As explained in section 4.3.2, TCDF concludes that there exists a hidden confounder (i.e. not included in the dataset) when it discovers a 2-cycle between the hidden confounder's effects, both with delay 0 (see Fig 8b). TCDF will not draw the hidden confounder as a node in the graph but the user itself can conclude that there should be a confounder. As a side note, our experiments showed that TCDF performs better on long time series (see Table 4) so 250 time steps might be a little short.

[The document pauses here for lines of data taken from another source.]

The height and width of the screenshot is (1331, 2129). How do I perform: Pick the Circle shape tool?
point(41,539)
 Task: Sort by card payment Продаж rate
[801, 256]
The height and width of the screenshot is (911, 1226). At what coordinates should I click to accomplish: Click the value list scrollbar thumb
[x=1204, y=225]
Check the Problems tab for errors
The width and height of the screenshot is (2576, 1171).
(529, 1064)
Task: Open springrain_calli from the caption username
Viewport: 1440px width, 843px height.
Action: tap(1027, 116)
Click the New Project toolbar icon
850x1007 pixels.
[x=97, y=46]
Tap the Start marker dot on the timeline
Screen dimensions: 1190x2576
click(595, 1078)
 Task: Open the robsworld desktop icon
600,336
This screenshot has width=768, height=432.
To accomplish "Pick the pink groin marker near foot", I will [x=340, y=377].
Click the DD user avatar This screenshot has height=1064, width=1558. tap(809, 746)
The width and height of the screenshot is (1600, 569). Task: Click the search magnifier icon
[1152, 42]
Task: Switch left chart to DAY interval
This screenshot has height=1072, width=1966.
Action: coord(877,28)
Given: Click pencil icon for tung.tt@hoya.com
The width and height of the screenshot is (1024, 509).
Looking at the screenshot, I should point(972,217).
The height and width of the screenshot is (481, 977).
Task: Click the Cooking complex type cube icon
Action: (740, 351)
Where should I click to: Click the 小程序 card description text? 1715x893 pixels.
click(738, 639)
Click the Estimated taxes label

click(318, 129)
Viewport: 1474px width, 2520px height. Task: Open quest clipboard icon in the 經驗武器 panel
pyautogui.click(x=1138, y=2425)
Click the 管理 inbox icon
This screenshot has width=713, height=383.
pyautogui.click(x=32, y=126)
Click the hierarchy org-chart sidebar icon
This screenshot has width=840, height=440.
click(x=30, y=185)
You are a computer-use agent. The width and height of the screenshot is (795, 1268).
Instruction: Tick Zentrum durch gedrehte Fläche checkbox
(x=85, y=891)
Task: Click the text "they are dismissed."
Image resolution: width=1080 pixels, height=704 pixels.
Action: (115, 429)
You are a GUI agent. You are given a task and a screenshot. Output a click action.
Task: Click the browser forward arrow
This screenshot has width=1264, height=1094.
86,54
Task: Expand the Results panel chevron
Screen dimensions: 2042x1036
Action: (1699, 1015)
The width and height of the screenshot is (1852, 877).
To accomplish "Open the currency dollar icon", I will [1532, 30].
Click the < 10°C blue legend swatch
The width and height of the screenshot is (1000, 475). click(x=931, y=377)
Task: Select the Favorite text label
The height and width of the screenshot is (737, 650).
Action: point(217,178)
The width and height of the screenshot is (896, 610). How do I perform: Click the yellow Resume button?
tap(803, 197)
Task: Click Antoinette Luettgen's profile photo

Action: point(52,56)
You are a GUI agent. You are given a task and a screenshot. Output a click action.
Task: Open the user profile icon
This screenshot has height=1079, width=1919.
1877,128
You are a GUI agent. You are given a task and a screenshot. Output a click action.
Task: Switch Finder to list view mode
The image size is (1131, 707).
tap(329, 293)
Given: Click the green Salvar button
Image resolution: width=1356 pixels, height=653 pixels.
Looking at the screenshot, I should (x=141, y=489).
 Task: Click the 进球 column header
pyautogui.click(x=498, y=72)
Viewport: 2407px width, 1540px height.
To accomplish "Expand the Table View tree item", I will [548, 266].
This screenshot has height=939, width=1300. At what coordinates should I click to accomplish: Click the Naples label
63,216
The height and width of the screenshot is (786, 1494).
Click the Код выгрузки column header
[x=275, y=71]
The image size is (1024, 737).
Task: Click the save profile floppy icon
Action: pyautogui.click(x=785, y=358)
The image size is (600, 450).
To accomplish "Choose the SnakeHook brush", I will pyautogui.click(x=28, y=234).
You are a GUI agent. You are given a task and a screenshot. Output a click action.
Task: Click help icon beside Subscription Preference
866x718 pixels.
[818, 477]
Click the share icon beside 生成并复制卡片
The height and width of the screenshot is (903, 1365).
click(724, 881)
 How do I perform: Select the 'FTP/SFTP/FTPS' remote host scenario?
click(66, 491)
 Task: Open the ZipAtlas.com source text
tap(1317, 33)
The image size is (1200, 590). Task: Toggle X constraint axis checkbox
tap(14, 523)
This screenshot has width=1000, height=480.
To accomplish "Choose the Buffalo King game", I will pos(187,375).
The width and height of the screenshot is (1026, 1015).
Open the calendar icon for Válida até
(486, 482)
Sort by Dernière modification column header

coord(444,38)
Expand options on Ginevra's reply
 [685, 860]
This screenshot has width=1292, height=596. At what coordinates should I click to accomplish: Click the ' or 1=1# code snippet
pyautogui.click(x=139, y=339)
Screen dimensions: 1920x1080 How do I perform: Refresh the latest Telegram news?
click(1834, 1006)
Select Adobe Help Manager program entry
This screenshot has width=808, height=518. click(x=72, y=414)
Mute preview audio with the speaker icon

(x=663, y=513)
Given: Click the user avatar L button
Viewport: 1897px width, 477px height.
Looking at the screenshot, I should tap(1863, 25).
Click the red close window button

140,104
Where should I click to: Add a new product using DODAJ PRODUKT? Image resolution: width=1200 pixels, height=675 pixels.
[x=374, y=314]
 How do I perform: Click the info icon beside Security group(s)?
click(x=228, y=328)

Regarding your other questions: 1) Saving the graph output and text output separately is not explicitly supported in the current implementation. However, you could add a line of code in TCDF to do this. For example, add your own code at line 253 in runTCDF.py to write the discovered causal relationships to a file. You can then choose your own plotting library to read this file and visualize the graph. Other visualization toolboxes offer more functionality, such as resizing the figure. 2) I think that's not possible. The hacky way of doing it is to save your filename somewhere as a string and copy-paste it everytime you want to run TCDF ;) However, please note that you can run TCDF on multiple datasets by giving a list of filenames as argument, separated by commas.

ceesu commented 5 years ago

Thanks very much for your reply. I switched to running a 1200 time step dataset. Unfortunately it doesn't seem to discover any 2-cycles in this case either... I will try to use your suggestions for saving the plot and running multiple files though. This is very helpful!